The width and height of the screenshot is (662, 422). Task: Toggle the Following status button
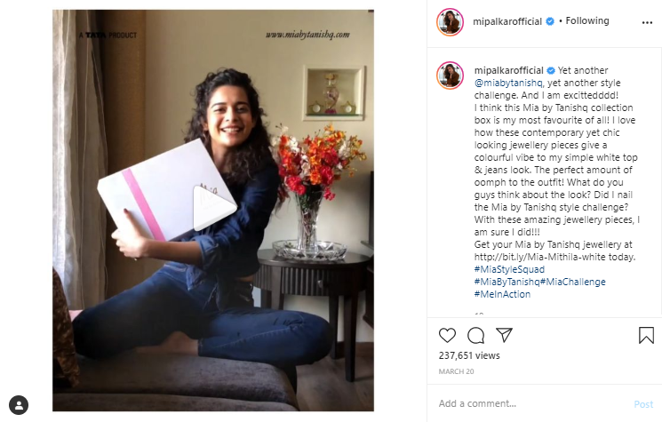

* * *

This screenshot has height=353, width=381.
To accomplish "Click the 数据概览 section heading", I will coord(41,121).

--

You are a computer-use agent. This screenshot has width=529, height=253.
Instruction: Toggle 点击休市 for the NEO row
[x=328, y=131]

Task details: Each line in the material with "screenshot" in it must be reported.

Exercise answer:
The width and height of the screenshot is (662, 422). Task: Toggle the Following status button
This screenshot has height=353, width=381.
You are a computer-use agent. This screenshot has width=529, height=253.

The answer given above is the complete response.